Aos 15 anos saiu do conforto da sua família e foi para o Algarve trabalhar numa gelataria, tendo depois seguido para Lisboa e acabado por se fixar em Rio Maior, onde construiu uma família composta por dois filhos e onde mais tarde conheceu o actual marido, presidente da Cooperativa do Sal, que acabaria por ser quem a ensinou a moldar o sal.

A origem da tradição
Os presépios de sal nasceram em 2012, numa tentativa de trazer vida às salinas durante o Inverno, quando não havia visitantes, tendo os primeiros sido pequenos, feitos com um ou dois quilos de sal. Foi em 2014, já com a beirã envolvida, que surgiu o primeiro presépio de grandes dimensões, construído a partir de pedras de sal antigas que estavam guardadas num armazém. A partir daí, a evolução foi constante, estando este ano espalhados pelas ruas e lojas aderentes mais de 40 presépios, de diferentes tamanhos e feitios.
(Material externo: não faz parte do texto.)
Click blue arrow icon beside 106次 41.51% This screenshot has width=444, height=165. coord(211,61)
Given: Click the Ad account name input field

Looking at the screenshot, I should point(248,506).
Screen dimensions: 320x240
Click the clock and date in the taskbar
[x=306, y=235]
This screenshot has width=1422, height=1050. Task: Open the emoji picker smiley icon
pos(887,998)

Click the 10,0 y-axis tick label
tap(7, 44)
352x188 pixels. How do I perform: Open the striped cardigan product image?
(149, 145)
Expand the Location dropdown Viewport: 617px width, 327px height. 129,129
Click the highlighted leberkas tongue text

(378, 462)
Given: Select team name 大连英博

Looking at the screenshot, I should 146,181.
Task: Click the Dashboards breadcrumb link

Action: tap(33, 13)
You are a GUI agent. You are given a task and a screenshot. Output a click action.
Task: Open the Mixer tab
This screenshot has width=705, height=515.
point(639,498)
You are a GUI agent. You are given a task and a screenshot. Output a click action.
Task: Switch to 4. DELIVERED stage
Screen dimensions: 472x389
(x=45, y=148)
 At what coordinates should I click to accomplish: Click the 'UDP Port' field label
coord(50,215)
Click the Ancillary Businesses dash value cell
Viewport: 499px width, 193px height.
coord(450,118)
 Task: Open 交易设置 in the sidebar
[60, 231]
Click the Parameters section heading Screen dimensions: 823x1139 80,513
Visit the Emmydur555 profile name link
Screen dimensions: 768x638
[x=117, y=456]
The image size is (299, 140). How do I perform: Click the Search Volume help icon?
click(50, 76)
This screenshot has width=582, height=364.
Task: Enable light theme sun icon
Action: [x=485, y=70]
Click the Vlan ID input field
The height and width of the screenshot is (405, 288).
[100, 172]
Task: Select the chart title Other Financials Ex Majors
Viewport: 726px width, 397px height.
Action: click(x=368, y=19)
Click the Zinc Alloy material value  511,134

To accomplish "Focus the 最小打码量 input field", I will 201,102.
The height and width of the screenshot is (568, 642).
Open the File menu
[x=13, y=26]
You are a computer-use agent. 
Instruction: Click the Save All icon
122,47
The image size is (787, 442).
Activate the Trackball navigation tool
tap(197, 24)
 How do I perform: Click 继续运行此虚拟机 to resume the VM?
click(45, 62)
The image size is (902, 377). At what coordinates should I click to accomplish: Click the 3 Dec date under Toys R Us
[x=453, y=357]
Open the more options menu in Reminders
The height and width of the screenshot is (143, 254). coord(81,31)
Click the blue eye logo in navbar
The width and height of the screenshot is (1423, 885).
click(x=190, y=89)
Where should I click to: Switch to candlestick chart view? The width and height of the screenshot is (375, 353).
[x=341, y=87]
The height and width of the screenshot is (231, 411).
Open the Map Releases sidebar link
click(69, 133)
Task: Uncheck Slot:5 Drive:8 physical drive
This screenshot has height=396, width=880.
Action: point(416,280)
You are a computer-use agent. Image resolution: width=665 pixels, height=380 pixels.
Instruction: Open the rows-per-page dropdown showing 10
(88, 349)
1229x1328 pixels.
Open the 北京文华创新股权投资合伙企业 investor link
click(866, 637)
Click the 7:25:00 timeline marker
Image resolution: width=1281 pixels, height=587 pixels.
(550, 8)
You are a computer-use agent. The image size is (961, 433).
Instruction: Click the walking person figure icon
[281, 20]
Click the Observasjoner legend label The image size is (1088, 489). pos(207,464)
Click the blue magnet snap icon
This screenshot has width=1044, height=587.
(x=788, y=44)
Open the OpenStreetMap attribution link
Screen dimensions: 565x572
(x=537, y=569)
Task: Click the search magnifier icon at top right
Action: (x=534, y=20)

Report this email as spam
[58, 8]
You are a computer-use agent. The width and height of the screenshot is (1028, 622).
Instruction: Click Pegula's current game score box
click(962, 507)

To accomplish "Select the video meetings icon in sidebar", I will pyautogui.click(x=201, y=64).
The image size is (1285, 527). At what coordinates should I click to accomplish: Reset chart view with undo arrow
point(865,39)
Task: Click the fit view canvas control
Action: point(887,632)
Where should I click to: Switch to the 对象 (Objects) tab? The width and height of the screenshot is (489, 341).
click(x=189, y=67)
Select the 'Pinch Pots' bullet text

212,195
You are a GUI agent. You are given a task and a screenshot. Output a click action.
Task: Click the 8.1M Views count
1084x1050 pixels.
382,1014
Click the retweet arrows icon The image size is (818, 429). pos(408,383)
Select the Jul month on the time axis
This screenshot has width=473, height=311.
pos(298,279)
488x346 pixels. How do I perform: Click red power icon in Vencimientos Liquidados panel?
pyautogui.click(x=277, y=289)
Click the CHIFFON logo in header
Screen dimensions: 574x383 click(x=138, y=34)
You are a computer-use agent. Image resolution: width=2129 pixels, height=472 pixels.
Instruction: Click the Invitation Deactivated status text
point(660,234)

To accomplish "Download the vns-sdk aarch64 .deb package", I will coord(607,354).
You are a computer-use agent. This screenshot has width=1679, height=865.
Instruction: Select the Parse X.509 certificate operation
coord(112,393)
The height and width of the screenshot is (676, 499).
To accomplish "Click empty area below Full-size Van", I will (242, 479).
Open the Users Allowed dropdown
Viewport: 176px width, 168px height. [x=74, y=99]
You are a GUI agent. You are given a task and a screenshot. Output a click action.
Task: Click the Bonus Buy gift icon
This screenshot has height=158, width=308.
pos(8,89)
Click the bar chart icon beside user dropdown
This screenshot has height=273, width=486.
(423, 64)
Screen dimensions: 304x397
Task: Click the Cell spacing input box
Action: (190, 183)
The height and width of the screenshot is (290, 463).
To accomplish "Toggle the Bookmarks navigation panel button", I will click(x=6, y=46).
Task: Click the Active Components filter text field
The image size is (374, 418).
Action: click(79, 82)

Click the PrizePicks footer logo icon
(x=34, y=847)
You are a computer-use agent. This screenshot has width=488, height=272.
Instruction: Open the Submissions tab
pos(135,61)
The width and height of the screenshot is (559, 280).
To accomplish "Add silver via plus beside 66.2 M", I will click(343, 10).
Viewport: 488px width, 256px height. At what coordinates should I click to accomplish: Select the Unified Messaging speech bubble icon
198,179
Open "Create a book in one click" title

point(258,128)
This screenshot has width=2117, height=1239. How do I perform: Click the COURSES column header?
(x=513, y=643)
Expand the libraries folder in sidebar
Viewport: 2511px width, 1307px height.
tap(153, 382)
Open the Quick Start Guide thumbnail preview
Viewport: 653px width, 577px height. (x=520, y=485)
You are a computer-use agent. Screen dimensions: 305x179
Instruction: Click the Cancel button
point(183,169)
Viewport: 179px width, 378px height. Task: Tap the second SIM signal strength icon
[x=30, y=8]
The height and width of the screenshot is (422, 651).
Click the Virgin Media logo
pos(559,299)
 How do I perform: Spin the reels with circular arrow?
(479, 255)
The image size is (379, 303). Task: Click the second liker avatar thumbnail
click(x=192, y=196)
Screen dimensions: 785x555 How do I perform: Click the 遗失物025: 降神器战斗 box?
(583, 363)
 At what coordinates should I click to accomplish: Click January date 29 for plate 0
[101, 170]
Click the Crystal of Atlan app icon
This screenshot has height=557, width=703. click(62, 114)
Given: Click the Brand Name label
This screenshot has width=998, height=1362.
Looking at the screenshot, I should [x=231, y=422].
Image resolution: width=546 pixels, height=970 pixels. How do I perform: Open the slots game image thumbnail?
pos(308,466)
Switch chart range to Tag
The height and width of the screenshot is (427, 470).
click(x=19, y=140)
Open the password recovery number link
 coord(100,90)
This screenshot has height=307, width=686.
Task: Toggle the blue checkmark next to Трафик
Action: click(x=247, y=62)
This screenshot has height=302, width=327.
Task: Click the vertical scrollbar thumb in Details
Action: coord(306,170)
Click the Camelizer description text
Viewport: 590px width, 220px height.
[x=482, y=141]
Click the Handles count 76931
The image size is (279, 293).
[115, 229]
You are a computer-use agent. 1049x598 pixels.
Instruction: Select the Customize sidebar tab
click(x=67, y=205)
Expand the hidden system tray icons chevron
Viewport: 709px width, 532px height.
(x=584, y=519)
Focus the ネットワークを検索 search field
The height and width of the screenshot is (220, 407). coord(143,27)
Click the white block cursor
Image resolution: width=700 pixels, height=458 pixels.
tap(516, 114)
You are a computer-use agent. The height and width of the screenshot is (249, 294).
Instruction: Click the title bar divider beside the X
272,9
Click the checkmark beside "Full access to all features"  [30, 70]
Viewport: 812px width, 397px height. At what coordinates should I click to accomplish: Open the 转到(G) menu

Com crescente sucesso do evento, Cristina Alves é mais exigente consigo própria e nunca fica totalmente satisfeita com o resultado final, estando sempre a ver o que pode melhorar, mesmo quando as peças já estão em exposição. Os maiores desafios estão nos rostos e nas mãos e para os criar recorre a tudo o que possa cortar ou esculpir, desde navalhas, serrotes, berbequins e pincéis, usados com uma precisão aprendida com o tempo, conta, sublinhando que os presépios maiores podem demorar cerca de um mês a ser concluídos, com jornadas que se estendem até de madrugada, sempre com a ajuda do marido.

Crescimento e significado do evento
“Este ano já superámos as expectativas, em comparação com o ano passado”, afirma entusiasmada, mencionando que o presépio da Cooperativa do Sal é o mais emblemático de todos e o mais antigo. O aumento da visibilidade do evento é muito devido ao apoio do município de Rio Maior, salientando que a partir de 2017, com o envolvimento directo da câmara, o evento ganhou outra dimensão. Os grandes presépios continuam a depender quase exclusivamente de Cristina Alves e mais três pessoas. Apesar de ser das poucas praticantes, Cristina Alves refere que nunca teve formação artística e que isso ainda a surpreende, tendo o desejo de obter formações na área da escultura, explica, realçando que o reconhecimento e elogios do público são a grande recompensa. Uma dessas histórias marcou-a particularmente, após uma mulher que veio de propósito da Guarda dar-lhe os parabéns e dizer que tinha “mãos de fada”. O elogio chegou num ano especialmente difícil, marcado pela morte da mãe, em Setembro, admitindo a escultora que não teve tempo para fazer o luto, pois o Natal aproximava-se e os presépios tinham de avançar. “A minha mãe sempre me apoiou muito, ela e o meu pai que também já faleceu. Todos os anos ela vinha ver os presépios e tenho a certeza que está orgulhosa de mim”, afirma com emoção. Filha de uma família humilde, criada no trabalho e no esforço, Cristina Alves carrega essa herança em tudo o que faz e tenta passá-la aos dois filhos e quatro netos.